● Exercise directions:
Return the passage of the Gaussian Process forecasting question below between "Time series forecasting using" and "the sample $D$.", inclusive, copied word for word.

● Source passage:
--- begin ---
Why are Gaussian Processes valid statistical models for time series forecasting?

Question

Duplicates disclaimer: I know about the question

Time series forecasting using Gaussian Process regression

but this is not a duplicate, because that question is only concerned with modifications to the covariance function, while I argue that actually the noise term has to be modified too.

Question: in time series model, the usual assumption of nonparametric regression (iid data) fails, because residuals are autocorrelated. Now, Gaussian Process Regression is a form of nonparametric regression, because the underlying model is, assuming we have a iid sample $D=\{(t_i,y_i)\}_{i=1}^N$:

$$y_i = \mathcal{GP}(t_i)+\epsilon_i,\ i=1,\dots,N$$

where $\mathcal{GP}(t)$ is a Gaussian Process, with a mean function $mu(t)$ (usually assumed to be 0) and a covariance function $k(t,t')$, while $\epsilon\sim\mathcal{N}(0,\sigma)$. We then use Bayesian inference to compute the posterior predictive distribution, given the sample $D$.

However, in time series data, the sample is not iid. Thus:

how do we justify the use of such a model?
since the mean function for time series forecasting with GPs is usually assumed to be zero, when I compute a forecast sufficiently far in the future, I expect it will revert to the mean of the data. This seems a particularly poor choice, because I would like to be able (in principle) to forecast as far in the future as I want, and the model manage to get the overall time trend right, with just an increase in the prediction uncertainty (see the case below with an ARIMA model):

how is this taken care of, when using GPs for time series forecasting?
--- end ---
● Recorded data:
--- begin ---
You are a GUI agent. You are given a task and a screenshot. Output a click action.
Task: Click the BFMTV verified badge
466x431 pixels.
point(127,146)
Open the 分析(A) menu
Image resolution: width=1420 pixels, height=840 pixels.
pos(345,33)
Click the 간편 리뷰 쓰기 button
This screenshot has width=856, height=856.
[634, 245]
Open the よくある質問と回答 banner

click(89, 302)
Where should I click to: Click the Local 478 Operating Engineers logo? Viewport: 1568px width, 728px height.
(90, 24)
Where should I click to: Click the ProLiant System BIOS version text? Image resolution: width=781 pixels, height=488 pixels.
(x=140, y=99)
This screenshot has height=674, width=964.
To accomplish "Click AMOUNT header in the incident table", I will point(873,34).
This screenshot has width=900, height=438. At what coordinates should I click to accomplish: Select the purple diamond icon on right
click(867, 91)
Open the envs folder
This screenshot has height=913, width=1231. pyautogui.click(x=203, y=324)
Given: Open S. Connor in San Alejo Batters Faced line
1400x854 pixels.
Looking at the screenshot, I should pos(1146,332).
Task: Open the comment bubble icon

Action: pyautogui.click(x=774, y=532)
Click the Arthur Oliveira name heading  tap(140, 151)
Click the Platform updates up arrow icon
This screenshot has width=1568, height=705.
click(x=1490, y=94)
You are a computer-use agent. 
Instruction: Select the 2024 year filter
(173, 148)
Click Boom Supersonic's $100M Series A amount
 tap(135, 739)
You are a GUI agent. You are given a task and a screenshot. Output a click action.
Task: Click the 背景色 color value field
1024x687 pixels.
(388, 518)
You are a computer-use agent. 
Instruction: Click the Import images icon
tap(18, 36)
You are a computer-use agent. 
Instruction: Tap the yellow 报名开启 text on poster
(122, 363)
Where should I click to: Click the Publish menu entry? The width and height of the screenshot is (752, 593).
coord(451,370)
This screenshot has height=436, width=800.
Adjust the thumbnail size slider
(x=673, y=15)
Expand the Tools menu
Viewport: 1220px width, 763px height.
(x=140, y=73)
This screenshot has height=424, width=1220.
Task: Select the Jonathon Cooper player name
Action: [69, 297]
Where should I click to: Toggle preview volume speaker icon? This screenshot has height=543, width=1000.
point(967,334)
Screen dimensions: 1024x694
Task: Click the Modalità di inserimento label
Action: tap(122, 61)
--- end ---
● Output:
Time series forecasting using Gaussian Process regression

but this is not a duplicate, because that question is only concerned with modifications to the covariance function, while I argue that actually the noise term has to be modified too.

Question: in time series model, the usual assumption of nonparametric regression (iid data) fails, because residuals are autocorrelated. Now, Gaussian Process Regression is a form of nonparametric regression, because the underlying model is, assuming we have a iid sample $D=\{(t_i,y_i)\}_{i=1}^N$:

$$y_i = \mathcal{GP}(t_i)+\epsilon_i,\ i=1,\dots,N$$

where $\mathcal{GP}(t)$ is a Gaussian Process, with a mean function $mu(t)$ (usually assumed to be 0) and a covariance function $k(t,t')$, while $\epsilon\sim\mathcal{N}(0,\sigma)$. We then use Bayesian inference to compute the posterior predictive distribution, given the sample $D$.